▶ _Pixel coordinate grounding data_

┄┄┄┄┄┄┄┄┄┄

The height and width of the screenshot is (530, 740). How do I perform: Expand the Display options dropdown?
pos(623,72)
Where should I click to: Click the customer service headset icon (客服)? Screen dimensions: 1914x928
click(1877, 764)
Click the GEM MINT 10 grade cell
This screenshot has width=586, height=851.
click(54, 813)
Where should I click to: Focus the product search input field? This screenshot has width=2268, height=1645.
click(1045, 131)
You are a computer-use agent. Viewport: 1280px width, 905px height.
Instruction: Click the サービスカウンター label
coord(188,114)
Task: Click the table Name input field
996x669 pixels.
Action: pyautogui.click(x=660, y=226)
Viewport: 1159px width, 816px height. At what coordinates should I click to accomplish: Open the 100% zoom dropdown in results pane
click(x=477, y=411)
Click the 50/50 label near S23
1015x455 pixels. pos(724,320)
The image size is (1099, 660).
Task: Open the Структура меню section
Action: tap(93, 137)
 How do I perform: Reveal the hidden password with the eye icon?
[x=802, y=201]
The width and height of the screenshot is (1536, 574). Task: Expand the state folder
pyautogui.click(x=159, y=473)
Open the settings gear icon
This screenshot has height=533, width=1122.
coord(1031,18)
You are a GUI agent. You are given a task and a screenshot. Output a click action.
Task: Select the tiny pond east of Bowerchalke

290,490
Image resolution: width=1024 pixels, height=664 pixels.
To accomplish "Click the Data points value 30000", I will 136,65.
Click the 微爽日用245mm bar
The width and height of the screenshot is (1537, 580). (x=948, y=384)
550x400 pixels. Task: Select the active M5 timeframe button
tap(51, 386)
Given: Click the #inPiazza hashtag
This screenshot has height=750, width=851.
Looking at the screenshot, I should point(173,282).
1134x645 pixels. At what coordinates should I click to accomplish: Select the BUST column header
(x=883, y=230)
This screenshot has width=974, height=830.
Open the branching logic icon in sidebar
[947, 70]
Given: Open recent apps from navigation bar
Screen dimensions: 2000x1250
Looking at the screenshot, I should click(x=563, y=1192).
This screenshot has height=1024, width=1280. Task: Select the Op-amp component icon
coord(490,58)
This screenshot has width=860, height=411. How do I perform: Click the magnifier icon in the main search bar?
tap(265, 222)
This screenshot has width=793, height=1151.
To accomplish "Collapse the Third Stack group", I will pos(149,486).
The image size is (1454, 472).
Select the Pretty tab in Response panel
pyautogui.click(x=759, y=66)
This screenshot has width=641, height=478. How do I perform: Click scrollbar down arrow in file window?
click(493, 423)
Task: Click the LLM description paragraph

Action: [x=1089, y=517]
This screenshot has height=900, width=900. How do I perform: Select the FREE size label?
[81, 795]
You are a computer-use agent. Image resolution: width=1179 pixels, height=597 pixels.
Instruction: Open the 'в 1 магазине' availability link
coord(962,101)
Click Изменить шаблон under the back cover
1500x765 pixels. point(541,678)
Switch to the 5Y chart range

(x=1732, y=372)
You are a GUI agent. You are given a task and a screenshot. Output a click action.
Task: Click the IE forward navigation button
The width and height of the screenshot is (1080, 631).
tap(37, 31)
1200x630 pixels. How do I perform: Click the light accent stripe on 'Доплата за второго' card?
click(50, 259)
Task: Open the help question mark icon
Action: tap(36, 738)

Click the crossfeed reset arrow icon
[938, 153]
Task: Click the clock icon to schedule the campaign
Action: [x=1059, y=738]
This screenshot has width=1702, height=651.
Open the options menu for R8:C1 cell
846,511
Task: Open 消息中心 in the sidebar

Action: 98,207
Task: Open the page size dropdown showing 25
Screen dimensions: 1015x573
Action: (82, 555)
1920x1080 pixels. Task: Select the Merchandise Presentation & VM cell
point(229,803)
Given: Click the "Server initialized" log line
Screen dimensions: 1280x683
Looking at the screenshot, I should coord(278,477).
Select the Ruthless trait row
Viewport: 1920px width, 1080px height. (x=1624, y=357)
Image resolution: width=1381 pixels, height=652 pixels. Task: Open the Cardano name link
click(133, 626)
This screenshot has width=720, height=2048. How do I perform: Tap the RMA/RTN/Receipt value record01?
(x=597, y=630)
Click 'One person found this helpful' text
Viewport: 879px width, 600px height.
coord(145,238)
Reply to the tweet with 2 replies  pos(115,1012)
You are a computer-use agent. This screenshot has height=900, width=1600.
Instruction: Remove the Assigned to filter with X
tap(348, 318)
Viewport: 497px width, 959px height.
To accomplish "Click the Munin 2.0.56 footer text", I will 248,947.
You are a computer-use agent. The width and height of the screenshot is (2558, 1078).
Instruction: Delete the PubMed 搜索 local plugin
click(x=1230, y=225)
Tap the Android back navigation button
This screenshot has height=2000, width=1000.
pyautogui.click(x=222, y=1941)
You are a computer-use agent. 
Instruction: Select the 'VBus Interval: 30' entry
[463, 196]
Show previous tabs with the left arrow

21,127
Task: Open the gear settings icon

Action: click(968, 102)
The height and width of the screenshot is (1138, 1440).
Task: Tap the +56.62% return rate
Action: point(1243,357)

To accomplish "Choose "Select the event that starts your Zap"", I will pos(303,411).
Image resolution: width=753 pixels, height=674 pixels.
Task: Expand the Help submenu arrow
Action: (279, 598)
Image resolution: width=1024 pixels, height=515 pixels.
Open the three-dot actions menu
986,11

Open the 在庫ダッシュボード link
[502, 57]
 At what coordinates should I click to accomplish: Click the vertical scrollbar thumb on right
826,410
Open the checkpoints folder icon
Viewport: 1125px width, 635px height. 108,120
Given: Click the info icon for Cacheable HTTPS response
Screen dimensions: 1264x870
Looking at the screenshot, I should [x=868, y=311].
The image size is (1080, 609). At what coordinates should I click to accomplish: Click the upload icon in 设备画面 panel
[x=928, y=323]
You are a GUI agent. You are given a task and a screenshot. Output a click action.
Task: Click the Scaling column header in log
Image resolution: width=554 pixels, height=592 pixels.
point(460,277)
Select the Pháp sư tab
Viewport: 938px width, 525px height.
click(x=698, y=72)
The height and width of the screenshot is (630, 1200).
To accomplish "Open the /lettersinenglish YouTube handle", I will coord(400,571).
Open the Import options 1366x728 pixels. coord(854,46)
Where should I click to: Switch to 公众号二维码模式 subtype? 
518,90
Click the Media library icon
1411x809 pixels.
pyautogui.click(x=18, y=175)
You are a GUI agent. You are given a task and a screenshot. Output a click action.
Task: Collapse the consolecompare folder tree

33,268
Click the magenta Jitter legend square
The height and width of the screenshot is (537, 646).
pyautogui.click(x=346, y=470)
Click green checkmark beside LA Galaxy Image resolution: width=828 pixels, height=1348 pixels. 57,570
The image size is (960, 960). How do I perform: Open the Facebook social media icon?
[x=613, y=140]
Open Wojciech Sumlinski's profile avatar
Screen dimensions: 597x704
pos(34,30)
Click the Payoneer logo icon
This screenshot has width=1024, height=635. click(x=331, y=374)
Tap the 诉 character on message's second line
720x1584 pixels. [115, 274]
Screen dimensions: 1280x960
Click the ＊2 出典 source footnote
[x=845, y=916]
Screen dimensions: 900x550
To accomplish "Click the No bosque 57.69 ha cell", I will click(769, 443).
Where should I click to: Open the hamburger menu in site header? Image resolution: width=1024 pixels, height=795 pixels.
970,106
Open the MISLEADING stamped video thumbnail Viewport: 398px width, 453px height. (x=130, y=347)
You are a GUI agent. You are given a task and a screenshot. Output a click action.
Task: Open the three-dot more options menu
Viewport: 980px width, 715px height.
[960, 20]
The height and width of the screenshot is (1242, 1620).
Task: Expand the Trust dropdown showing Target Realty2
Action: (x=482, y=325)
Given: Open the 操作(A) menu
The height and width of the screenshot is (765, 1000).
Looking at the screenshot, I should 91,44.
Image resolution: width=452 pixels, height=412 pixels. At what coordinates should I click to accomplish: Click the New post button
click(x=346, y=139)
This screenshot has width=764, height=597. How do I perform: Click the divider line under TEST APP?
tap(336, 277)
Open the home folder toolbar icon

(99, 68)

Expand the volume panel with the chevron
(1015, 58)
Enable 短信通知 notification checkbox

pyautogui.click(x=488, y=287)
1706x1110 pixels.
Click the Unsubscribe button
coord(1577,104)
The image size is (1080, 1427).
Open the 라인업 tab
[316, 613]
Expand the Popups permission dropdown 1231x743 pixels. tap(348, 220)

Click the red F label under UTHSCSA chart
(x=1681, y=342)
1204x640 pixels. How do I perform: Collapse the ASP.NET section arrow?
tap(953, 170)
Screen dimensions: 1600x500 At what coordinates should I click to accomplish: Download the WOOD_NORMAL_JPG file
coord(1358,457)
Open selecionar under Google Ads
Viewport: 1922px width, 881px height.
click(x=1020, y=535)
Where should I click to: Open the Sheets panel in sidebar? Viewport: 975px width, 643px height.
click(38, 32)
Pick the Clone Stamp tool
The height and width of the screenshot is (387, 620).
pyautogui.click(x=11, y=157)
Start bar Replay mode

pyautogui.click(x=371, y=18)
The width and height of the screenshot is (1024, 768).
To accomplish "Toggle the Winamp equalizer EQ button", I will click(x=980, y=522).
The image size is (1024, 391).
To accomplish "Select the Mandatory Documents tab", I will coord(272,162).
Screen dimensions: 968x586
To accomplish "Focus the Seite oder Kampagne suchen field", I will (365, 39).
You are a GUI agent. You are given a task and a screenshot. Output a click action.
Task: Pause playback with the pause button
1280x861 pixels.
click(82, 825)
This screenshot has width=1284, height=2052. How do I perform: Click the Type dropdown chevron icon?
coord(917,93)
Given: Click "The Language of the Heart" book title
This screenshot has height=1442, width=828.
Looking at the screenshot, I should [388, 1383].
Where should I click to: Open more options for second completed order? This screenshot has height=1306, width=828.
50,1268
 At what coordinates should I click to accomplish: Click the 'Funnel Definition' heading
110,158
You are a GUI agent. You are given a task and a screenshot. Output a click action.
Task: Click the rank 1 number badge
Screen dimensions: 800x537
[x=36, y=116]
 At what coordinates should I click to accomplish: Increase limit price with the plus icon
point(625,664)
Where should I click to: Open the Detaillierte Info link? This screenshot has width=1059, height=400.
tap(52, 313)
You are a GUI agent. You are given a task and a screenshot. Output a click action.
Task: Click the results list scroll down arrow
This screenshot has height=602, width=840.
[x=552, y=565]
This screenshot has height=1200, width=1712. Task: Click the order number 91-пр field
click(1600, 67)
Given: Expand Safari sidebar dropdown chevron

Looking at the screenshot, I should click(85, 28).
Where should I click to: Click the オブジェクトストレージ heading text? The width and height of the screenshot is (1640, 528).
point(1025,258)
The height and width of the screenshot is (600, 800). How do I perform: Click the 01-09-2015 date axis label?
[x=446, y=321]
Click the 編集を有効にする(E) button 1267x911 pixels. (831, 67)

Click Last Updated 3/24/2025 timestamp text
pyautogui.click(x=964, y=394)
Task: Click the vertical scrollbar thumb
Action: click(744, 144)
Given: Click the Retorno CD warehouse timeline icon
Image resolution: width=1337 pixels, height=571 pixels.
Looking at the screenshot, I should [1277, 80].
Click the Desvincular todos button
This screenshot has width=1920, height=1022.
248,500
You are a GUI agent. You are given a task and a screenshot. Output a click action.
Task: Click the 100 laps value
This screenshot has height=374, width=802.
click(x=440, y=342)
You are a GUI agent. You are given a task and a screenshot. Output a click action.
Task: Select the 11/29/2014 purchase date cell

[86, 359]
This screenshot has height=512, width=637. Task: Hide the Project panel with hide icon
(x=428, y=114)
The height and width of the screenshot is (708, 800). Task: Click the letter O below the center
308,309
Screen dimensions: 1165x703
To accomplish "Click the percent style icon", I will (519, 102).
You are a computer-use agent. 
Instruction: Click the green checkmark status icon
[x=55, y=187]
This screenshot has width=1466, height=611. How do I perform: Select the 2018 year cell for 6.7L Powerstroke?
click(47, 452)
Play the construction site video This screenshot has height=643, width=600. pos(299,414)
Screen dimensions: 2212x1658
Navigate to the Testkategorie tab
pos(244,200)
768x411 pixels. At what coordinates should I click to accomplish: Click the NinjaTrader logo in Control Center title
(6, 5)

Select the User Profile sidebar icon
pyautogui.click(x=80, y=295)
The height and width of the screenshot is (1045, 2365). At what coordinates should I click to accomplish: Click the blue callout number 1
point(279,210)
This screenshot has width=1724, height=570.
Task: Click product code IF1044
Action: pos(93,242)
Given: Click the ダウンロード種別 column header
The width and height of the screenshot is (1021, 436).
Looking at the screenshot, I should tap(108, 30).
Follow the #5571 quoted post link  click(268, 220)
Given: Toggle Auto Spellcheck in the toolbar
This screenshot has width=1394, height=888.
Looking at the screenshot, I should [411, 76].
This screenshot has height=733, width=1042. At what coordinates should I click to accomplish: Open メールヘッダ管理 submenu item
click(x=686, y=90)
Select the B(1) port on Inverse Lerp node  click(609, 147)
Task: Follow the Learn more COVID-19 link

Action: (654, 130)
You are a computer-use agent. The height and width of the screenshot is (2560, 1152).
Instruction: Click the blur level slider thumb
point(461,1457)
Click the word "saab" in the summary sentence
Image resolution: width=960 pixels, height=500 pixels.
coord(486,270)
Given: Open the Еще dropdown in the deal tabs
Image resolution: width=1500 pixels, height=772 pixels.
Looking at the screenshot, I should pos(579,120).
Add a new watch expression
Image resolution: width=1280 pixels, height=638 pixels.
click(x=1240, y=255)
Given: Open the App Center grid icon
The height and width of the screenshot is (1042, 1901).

┄┄┄┄┄┄┄┄┄┄

▶ _What is being asked_
Extract the first line above and each line after it up to and including the one with "Given: Open recent apps from navigation bar", please, exactly and with nothing else.

▶ _Answer box_
The height and width of the screenshot is (530, 740). How do I perform: Expand the Display options dropdown?
pos(623,72)
Where should I click to: Click the customer service headset icon (客服)? Screen dimensions: 1914x928
click(1877, 764)
Click the GEM MINT 10 grade cell
This screenshot has width=586, height=851.
click(54, 813)
Where should I click to: Focus the product search input field? This screenshot has width=2268, height=1645.
click(1045, 131)
You are a computer-use agent. Viewport: 1280px width, 905px height.
Instruction: Click the サービスカウンター label
coord(188,114)
Task: Click the table Name input field
996x669 pixels.
Action: pyautogui.click(x=660, y=226)
Viewport: 1159px width, 816px height. At what coordinates should I click to accomplish: Open the 100% zoom dropdown in results pane
click(x=477, y=411)
Click the 50/50 label near S23
1015x455 pixels. pos(724,320)
The image size is (1099, 660).
Task: Open the Структура меню section
Action: tap(93, 137)
 How do I perform: Reveal the hidden password with the eye icon?
[x=802, y=201]
The width and height of the screenshot is (1536, 574). Task: Expand the state folder
pyautogui.click(x=159, y=473)
Open the settings gear icon
This screenshot has height=533, width=1122.
coord(1031,18)
You are a GUI agent. You are given a task and a screenshot. Output a click action.
Task: Select the tiny pond east of Bowerchalke

290,490
Image resolution: width=1024 pixels, height=664 pixels.
To accomplish "Click the Data points value 30000", I will 136,65.
Click the 微爽日用245mm bar
The width and height of the screenshot is (1537, 580). (x=948, y=384)
550x400 pixels. Task: Select the active M5 timeframe button
tap(51, 386)
Given: Click the #inPiazza hashtag
This screenshot has height=750, width=851.
Looking at the screenshot, I should point(173,282).
1134x645 pixels. At what coordinates should I click to accomplish: Select the BUST column header
(x=883, y=230)
This screenshot has width=974, height=830.
Open the branching logic icon in sidebar
[947, 70]
Given: Open recent apps from navigation bar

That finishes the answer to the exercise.